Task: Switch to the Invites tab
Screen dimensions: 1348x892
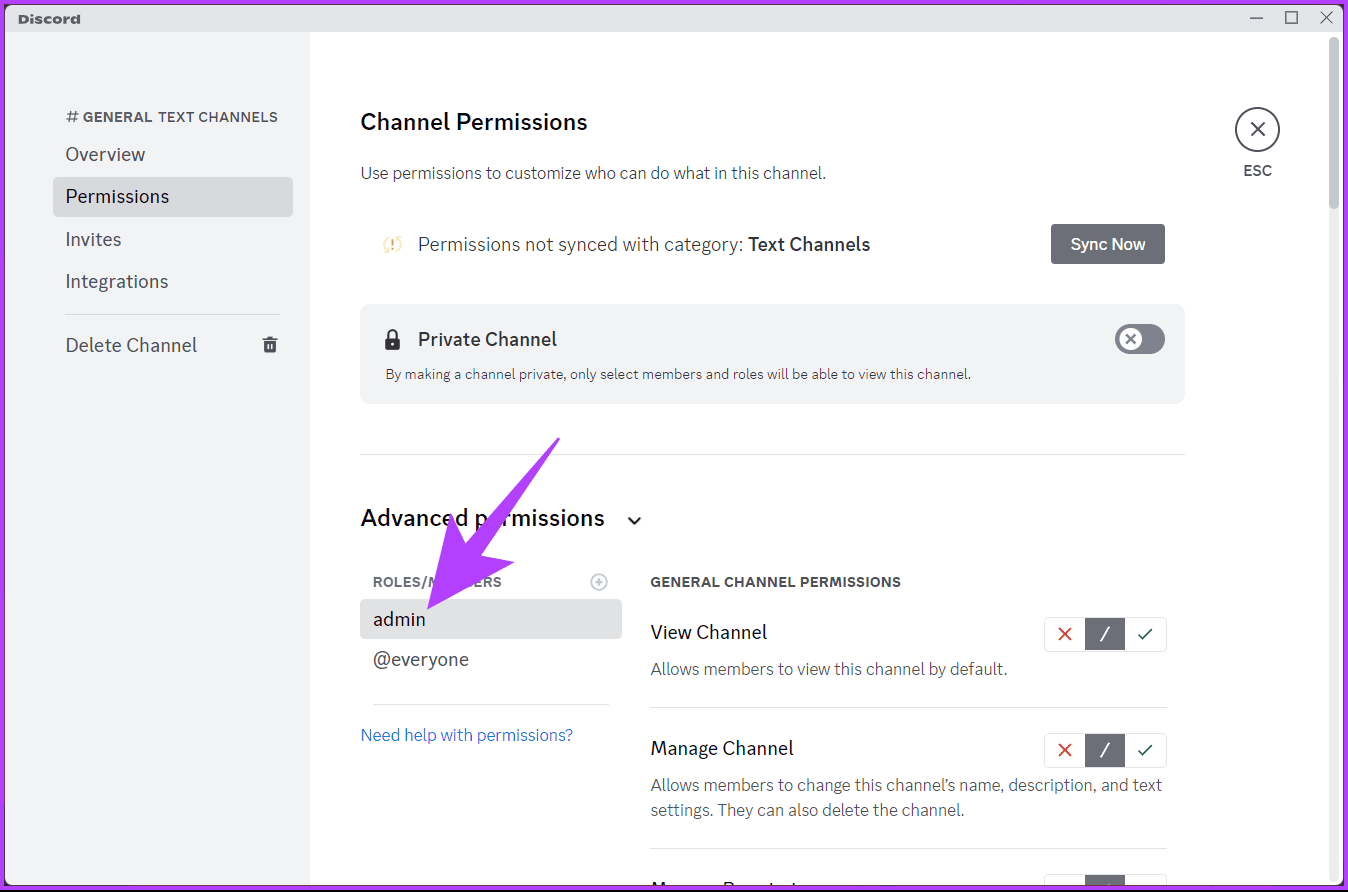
* * *
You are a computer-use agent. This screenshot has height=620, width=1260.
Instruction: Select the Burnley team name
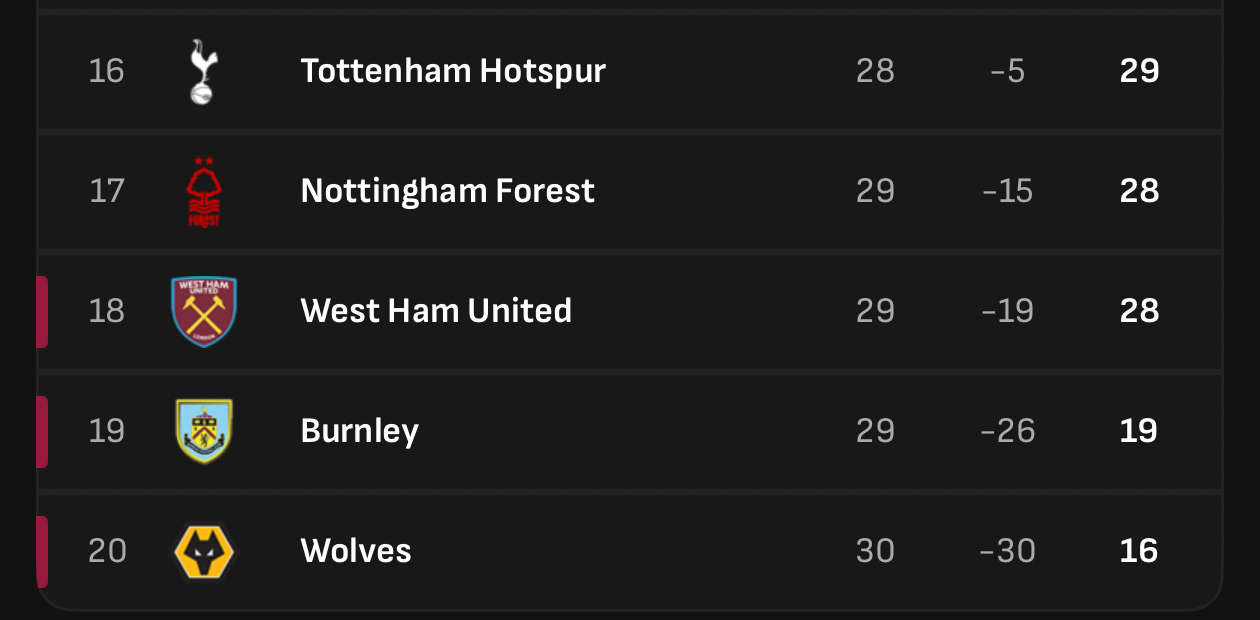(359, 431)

What the task asks
What do the lines above say from the one containing "Task: Switch to the Invites tab" down to the one containing "Screen dimensions: 1348x892"? Return them exactly, both end lines included, and only them.

Response to this task
Task: Switch to the Invites tab
Screen dimensions: 1348x892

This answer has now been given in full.